--- start of Given information ---
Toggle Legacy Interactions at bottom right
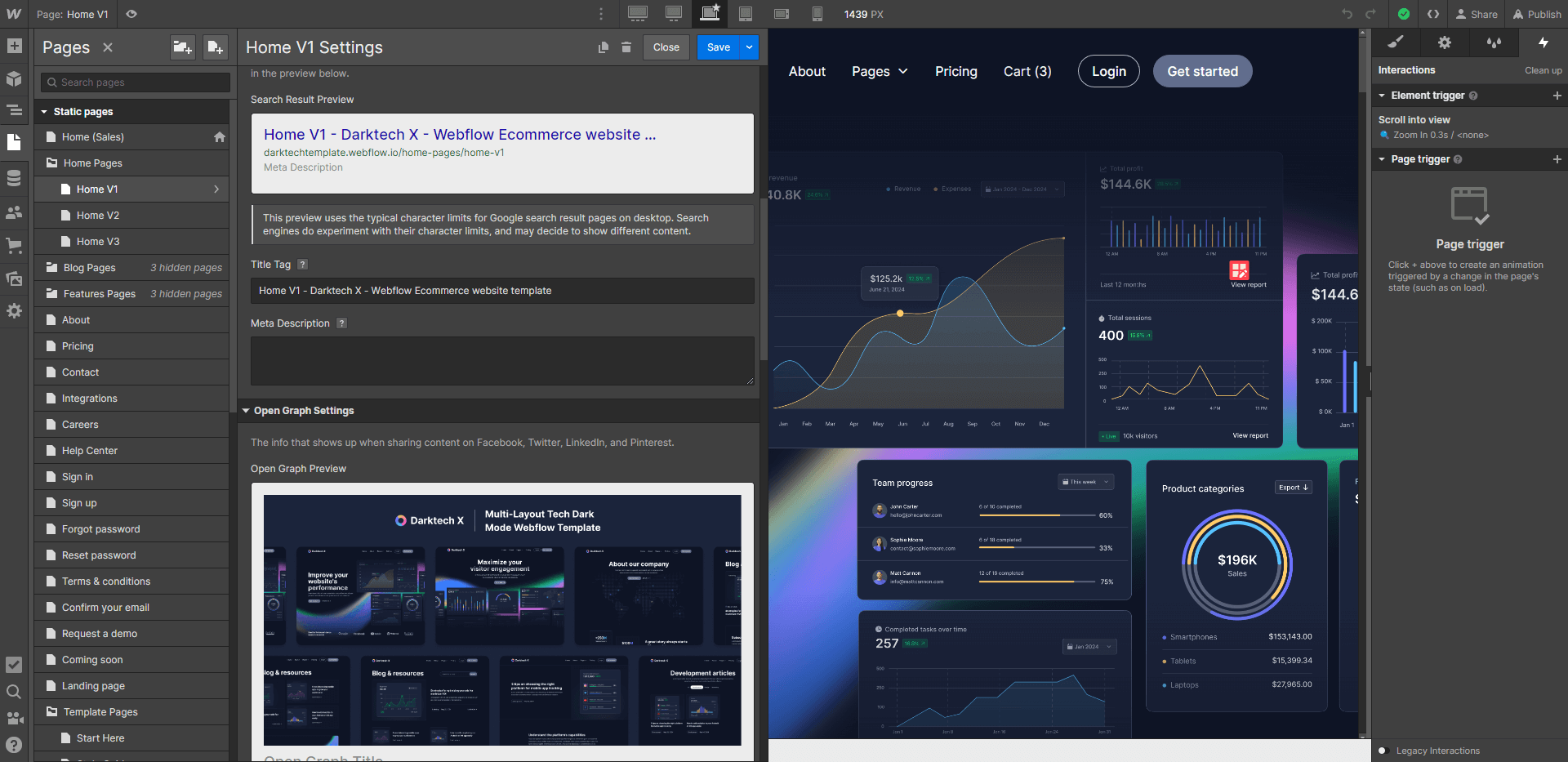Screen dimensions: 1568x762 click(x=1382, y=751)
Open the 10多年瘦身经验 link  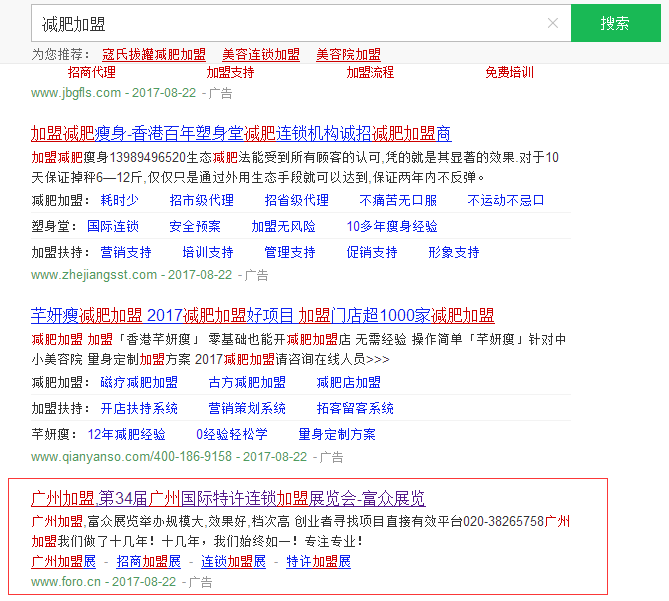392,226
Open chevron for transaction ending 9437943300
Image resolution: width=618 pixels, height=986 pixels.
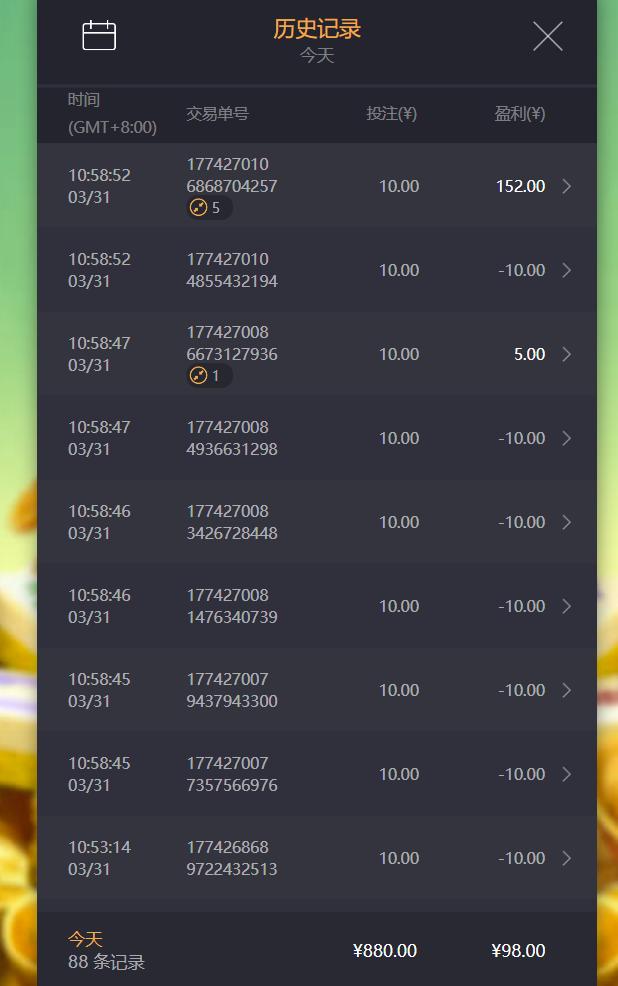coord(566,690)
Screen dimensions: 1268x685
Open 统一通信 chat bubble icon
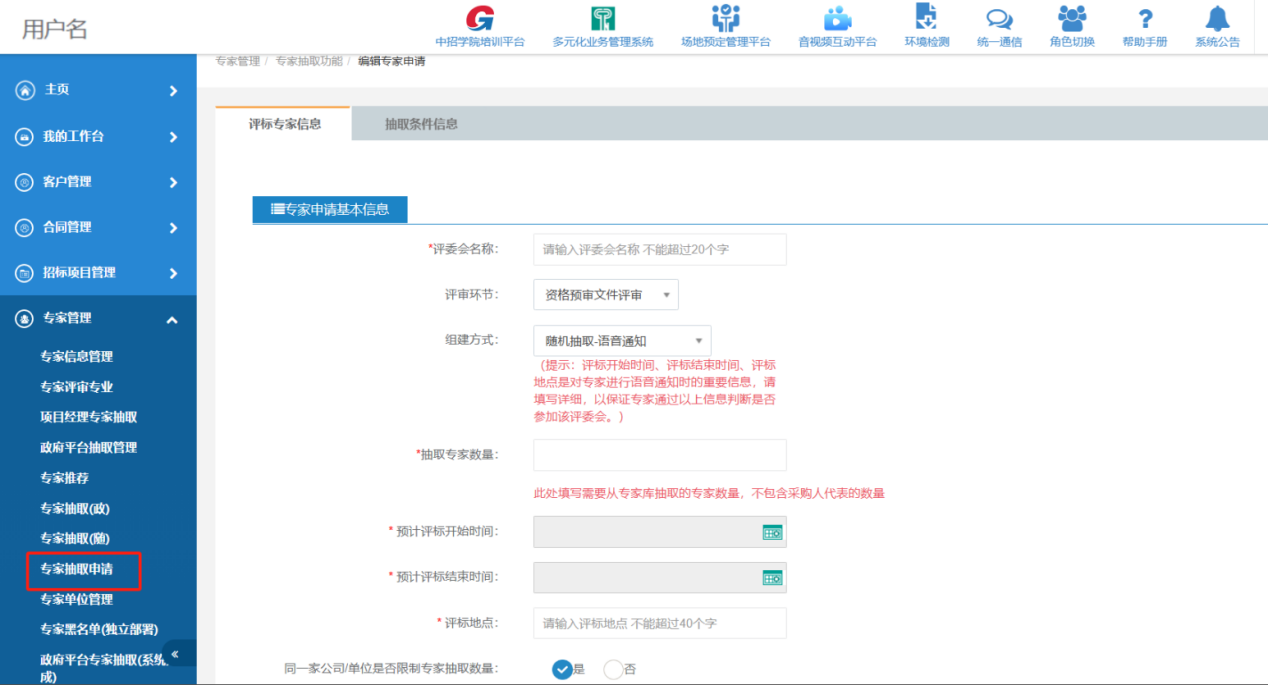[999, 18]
--- end of Given information ---
--- start of Given information ---
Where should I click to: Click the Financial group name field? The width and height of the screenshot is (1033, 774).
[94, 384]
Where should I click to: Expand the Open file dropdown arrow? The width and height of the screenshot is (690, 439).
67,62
--- end of Given information ---
--- start of Given information ---
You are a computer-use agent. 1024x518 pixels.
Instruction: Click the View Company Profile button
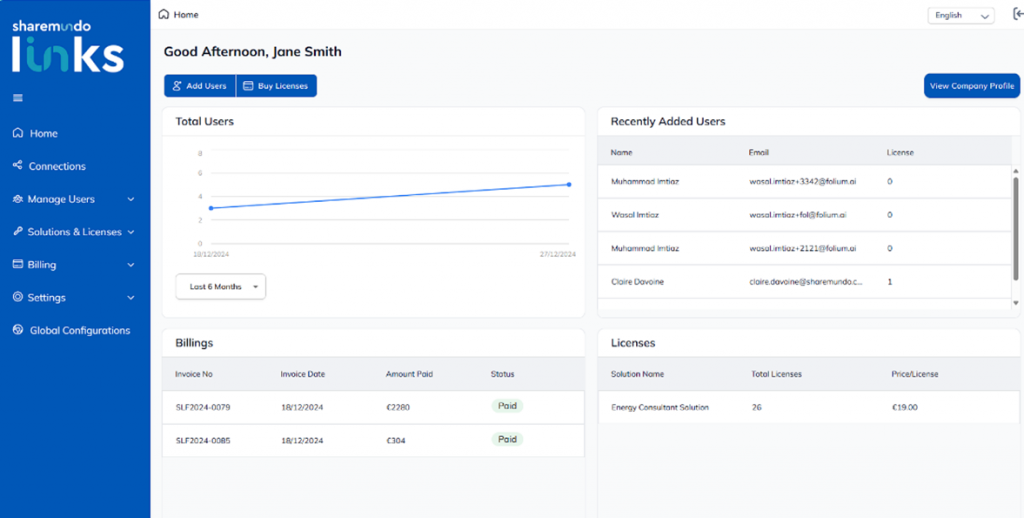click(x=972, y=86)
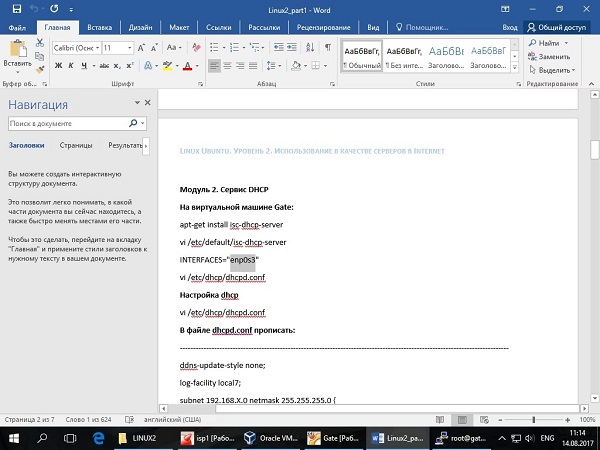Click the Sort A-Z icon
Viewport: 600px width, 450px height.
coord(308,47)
--- end of Given information ---
Return the lines running from the line with "You are a computer-use" up to and including the line with "coord(308,47)", copied exactly as they appear, and omit the pictures from your answer.

### Answer for this exercise
You are a computer-use agent. 1024x518 pixels.
Instruction: Click the View Company Profile button
click(x=972, y=86)
Click the Sort A-Z icon
Viewport: 600px width, 450px height.
coord(308,47)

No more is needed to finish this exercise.